Greenpeace
Review By Michael M'Gonigle
November 4, 2013
BC Studies no. 142-143 Summer-Autumn 2004 | p. 301-3
VANCOUVER IN THE EARLY 1970S Was a far different place from the “world class” cosmopolis it is today. Home to “draft dodgers” and a Kitsilano counterculture, it was an open space for environmental action, like a green field before the grass got all trampled down. This is the setting for the birth of Greenpeace, recounted in Rex Weyler’s exciting new book entitled Greenpeace: How a Group of Ecologists, Journalists and Visionaries Changed the World.
The book recounts how the now global organization got started – from the founding of the Greenpeace predecessor (the Don’t Make a Wave Committee) in 1969 and the initial campaign (in 1971) of the Greenpeace I to Amchitka Island to protest American nuclear testing, through campaigns to save the whales and seals, to the creation of Greenpeace International in 1979. It hosts an engrossing cast of characters, with early leading roles assigned to the American Quaker anti-nuclear movement (Jim and Marie Bohlen, Irving and Dorothy Stowe) and Canadian journalism (Ben Metcalfe and Bob Hunter). Throughout there is a chorus of characters from the Vancouver area, such as skipper John Cormack, ecologist Pat Moore, hard-core activist Paul Watson, inveterate organizer Rod Manning, and deal-maker David Mc-Taggart.

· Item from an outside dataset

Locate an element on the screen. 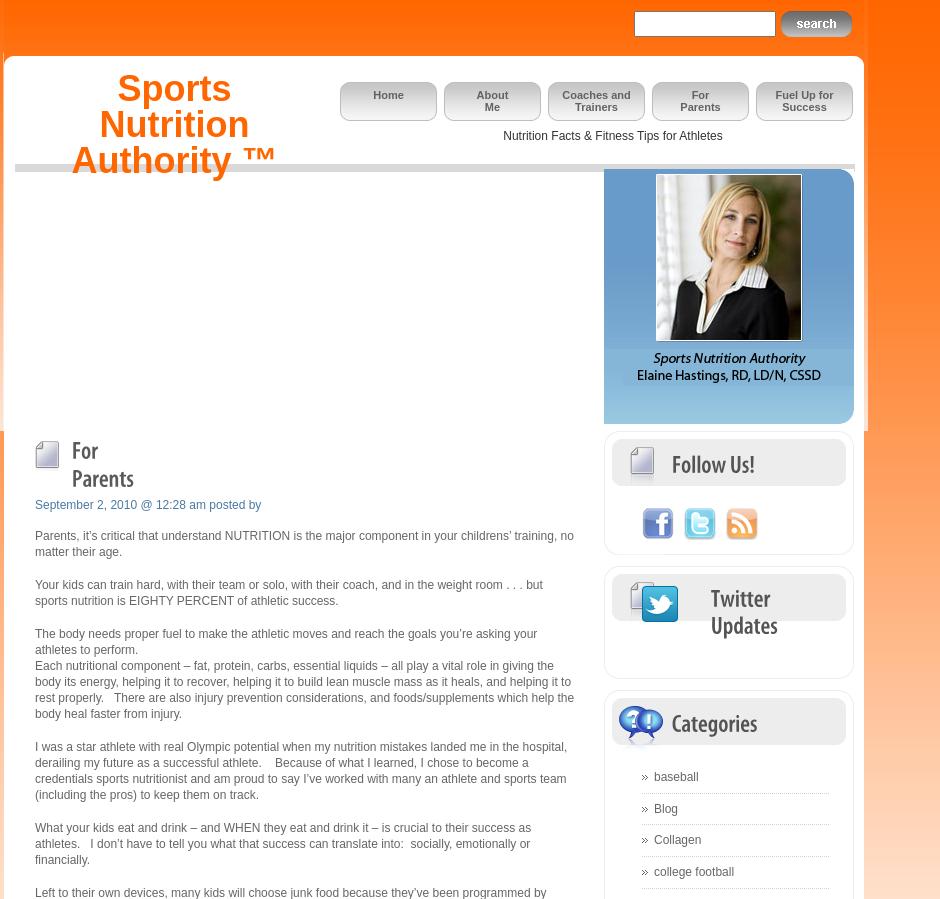  'baseball' is located at coordinates (653, 776).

Greenpeace is truly a rich achievement. It tells a great story that captures the spirit of a generation and a movement and that begins and ends with a lamentation on the birth of Greenpeace International. This provides the book with its purpose – to reclaim Greenpeace as a product of these amazing individuals in this special city at this historic time.
The dust-jacket promotes the book as the “definitive” record of Greenpeace “portrayed by someone who helped make it happen.” To academics, this is a contradiction, of course. Such a work is necessarily “perspectival” rather than “definitive.” Indeed, rather than closing the book on Greenpeace, this story is an important contribution to an ongoing understanding of the organization and of the movement of which it was such a central part.
Wyler was a war resister from Colorado who joined Greenpeace in 1973 as photographer and, later, became publisher of the magazine Greenpeace Chronicles. His methodology falls somewhere between that of an ethnographic study and that of a historical novel. Huge amounts of primary research (interviews, documents, notebooks) are translated into direct (constructed) dialogue. The story is recounted in present time, with hindsight mixed in.
Under the influence of its founders, the brilliance of Greenpeace in the 1970s involved its strategy of (1) “bearing witness” (Quaker roots) through non-violent direct action and of (2) conveying the dramatic, derring-do images to the world through the visual media (journalistic roots). In Bob Hunter’s memorable term, the goal was to send out media “mindbombs.” With homage to Marshall McLuhan, Greenpeace recognized the constitutive role of “discourse” and harnessed its material power long before such awareness penetrated the academy.
At the same time, Wyler does not contemplate the limitations of the mindbomb strategy in an already corporate-controlled media and an evolving culture of entertainment and consumption. The organization’s lack of interest in grinding, less glamorous political work is also eschewed: “Our job was not to resolve the nuance of ecology. Our job was to expose ecology by delivering images to people’s minds. ‘Let the scientists and politicians sort out what to do/ Hunter often said” (501). For example, although Greenpeace was represented at the International Whaling Commission after 1977, tnat story (which led to a pelagic moratorium in the summer of 1979) is not told.
The book begins and ends within a perspective set by Greenpeace Vancouver. Those individuals and offices who challenged Vancouver’s continuing intellectual, financial, and legal hegemony are repeatedly criticized (McTaggart, John Frizell, Greenpeace in San Francisco and Europe) or given slight treatment (Allan Thornton). In contrast, the heavy-handed centralism of Greenpeace Vancouver’s president in the late 1970s, Pat Moore, is politely excused as insufficiently “diplomatic.” To move from a local movement to a global organization presented immense challenges. The conflict created by this shift is recounted, but a more nuanced and reflective treatment is still needed. It is needed in order to assess events in light of the changing characteristics of global civil society, the realpolitik of global political ecology, and the imperatives of transnational organization that began to emerge in this period.
Those heretics who fought for a vision that might work in the 1980s and beyond – and who, it might be argued, saved Greenpeace from 1970s Vancouver – are neither acknowledged nor yet understood. Yet, notes Wyler, “our private fears about letting go would prove trifling … Over the ensuing decades, the mystical spirit and radial theatrics would survive a burgeoning bureaucracy required to operate the global organization” (571).
If this statement runs counter to the book’s argument, then so much the better for researchers in future. None of it detracts from Wyler’s remarkable contribution to the understanding of BC history and of the global environmental movement.